Setting up the keyboard is the easy part — getting fast comes from using it. The quickest way to build typing speed is to type Korean in a real conversation, because you're producing your own sentences instead of copying drills. Our AI character chat is a perfect, low-pressure place to do that: type your Hangul straight into the chat, get a natural reply, and type back, building both your typing speed and your composition at once. To keep a steady supply of words to type with, run a few minutes of vocabulary review on our deck each day. Type those words into your next chat and they stick twice as fast.

Put your new Korean keyboard to use

Now that you can type Hangul, practice it in a real conversation — type your sentences into AI character chat and get natural Korean replies back.

Start typing in AI chat →

Frequently asked questions

How do I add a Korean keyboard to my computer?

On Windows, open Settings → Time & Language → Language & region, add Korean, then add the Microsoft IME (2-Set) keyboard to it. On Mac, open System Settings → Keyboard → Text Input → Edit, click +, choose Korean, and add the 2-Set layout. Once added, you switch between English and Korean with a hotkey (the right Alt / 한/영 key on Windows, or Control+Space / the Globe key on Mac).

How do I type Korean on my phone?

On iPhone, go to Settings → General → Keyboard → Keyboards → Add New Keyboard → Korean, then pick a layout. On Android, open your keyboard's settings (Gboard or Samsung Keyboard) → Languages → add Korean. After that, tap the globe or language key on the keyboard to switch to Hangul. The biggest decision is which mobile layout to use — 두벌식, 천지인, or 나랏글.

Which Korean keyboard layout should I use?

On a computer, use 두벌식 (2-Set) — it's the standard QWERTY-style layout almost everyone uses. On a phone, 두벌식 (QWERTY) is the easiest for beginners because it matches the computer layout, while 천지인 (Cheonjiin) is a compact 3-key vowel system popular with native Korean speakers. Start with 두벌식 unless you specifically want to learn 천지인.

Do I need to memorize where the Korean letters are?

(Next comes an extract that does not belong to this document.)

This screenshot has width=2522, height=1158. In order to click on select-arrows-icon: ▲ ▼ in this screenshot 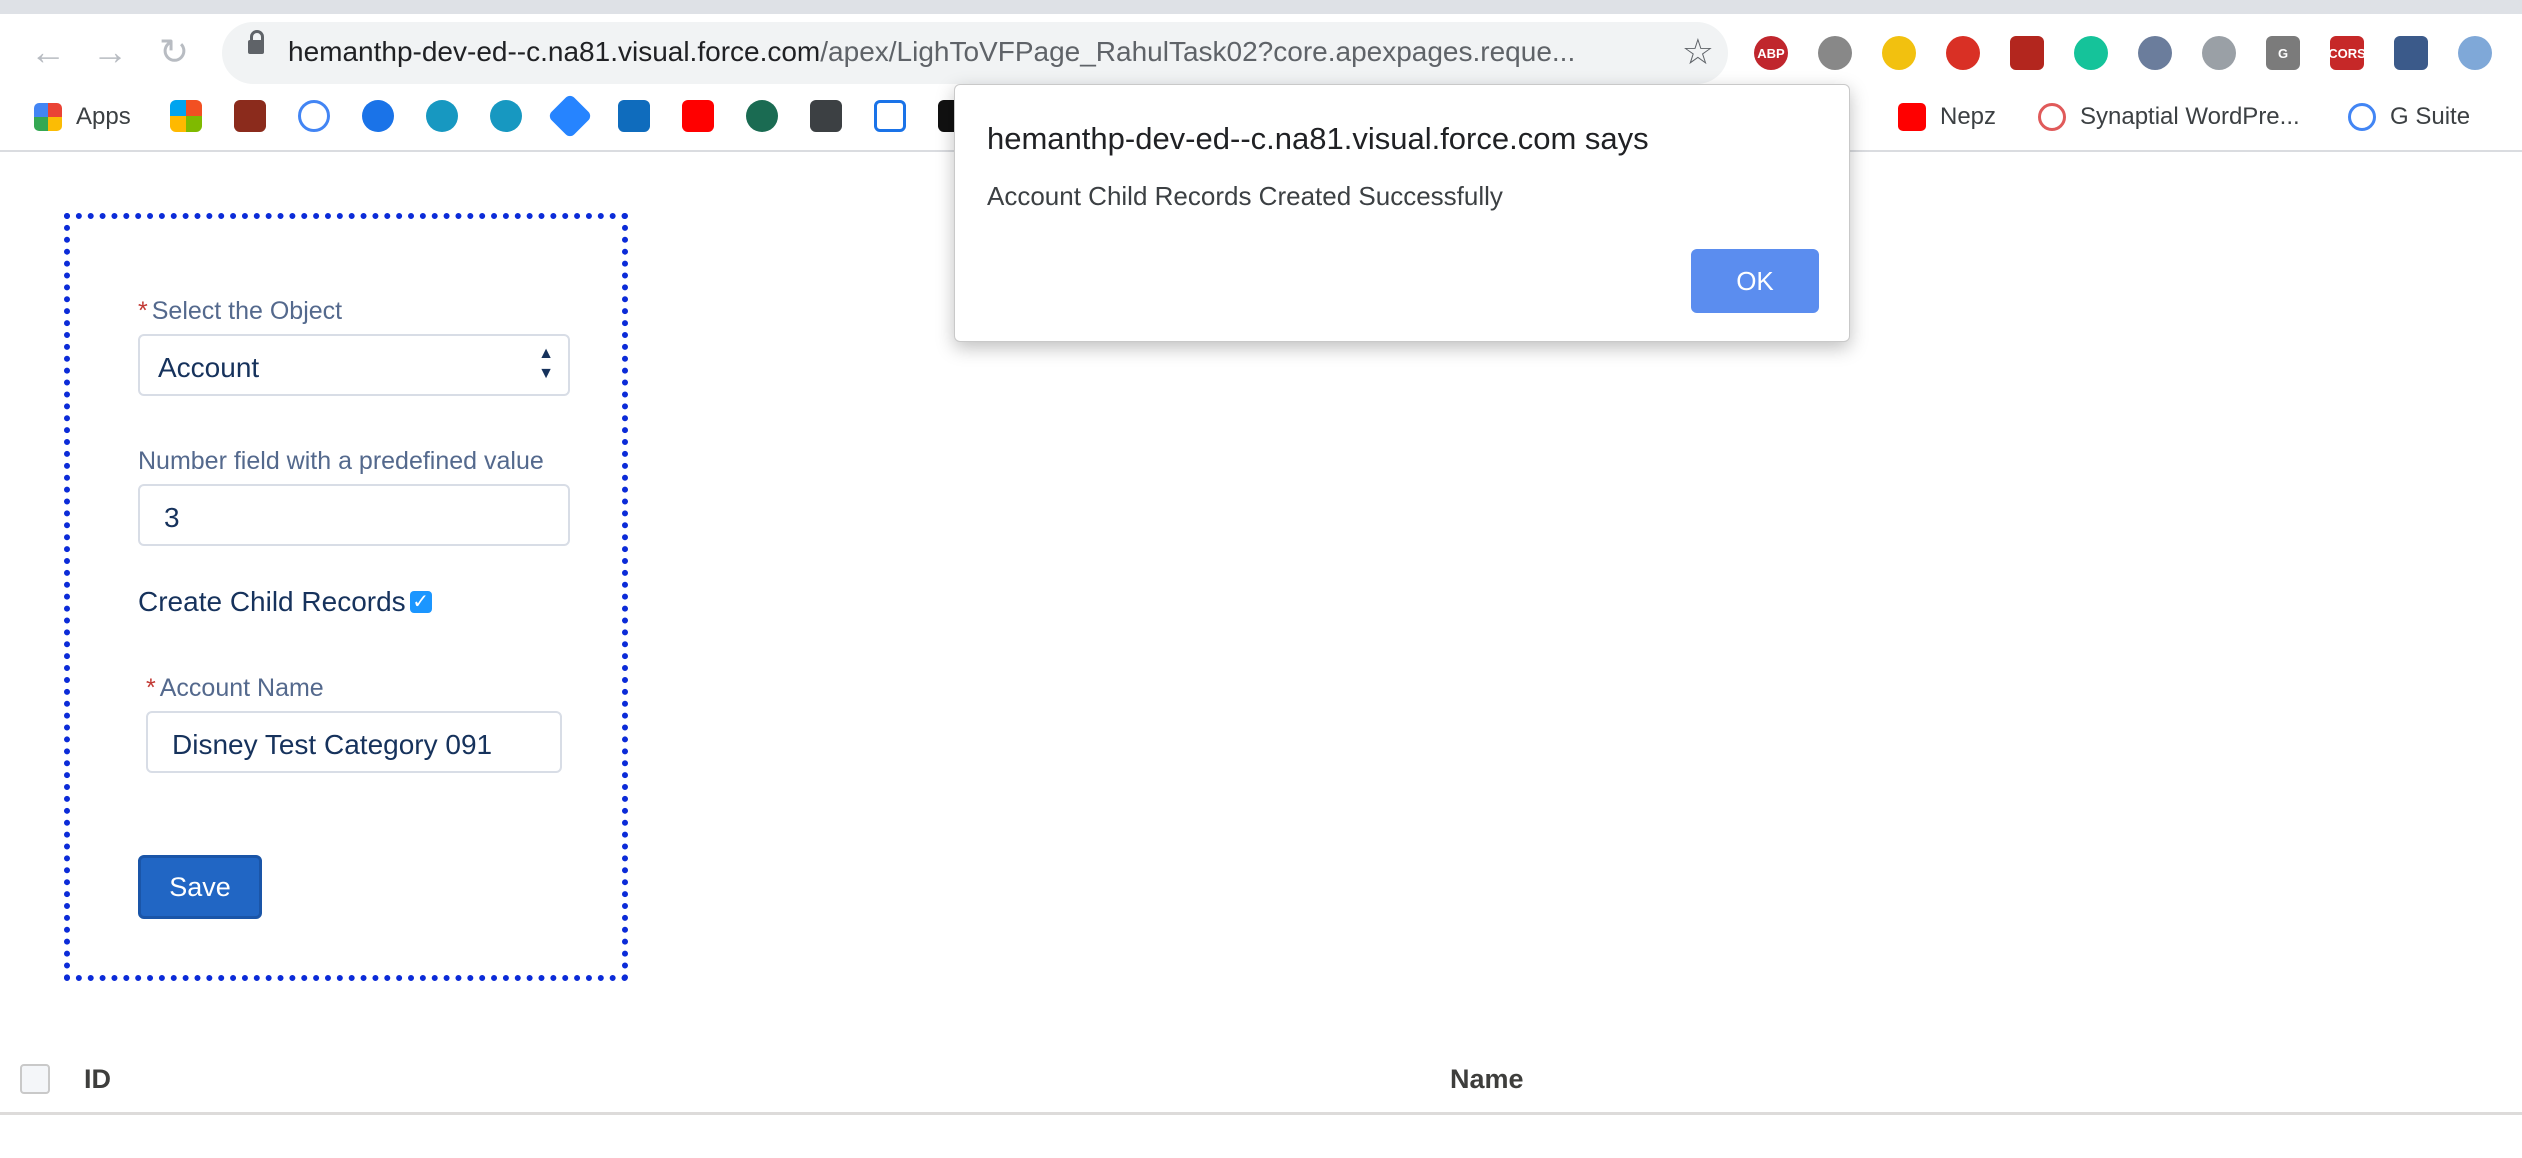, I will do `click(546, 364)`.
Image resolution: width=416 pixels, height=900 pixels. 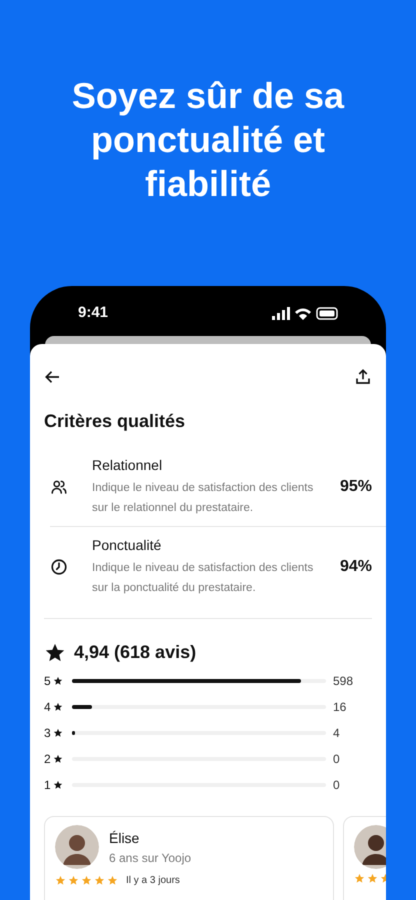 What do you see at coordinates (93, 312) in the screenshot?
I see `status-time: 9:41` at bounding box center [93, 312].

On a computer, mostly yes — the 두벌식 layout maps consonants to the left hand and vowels to the right, and you'll get faster with practice (and keyboard stickers help at first). On a phone, the on-screen keys are labeled, so you can hunt-and-peck immediately and build speed naturally. The fastest way to learn either is to type real sentences every day rather than drilling key positions.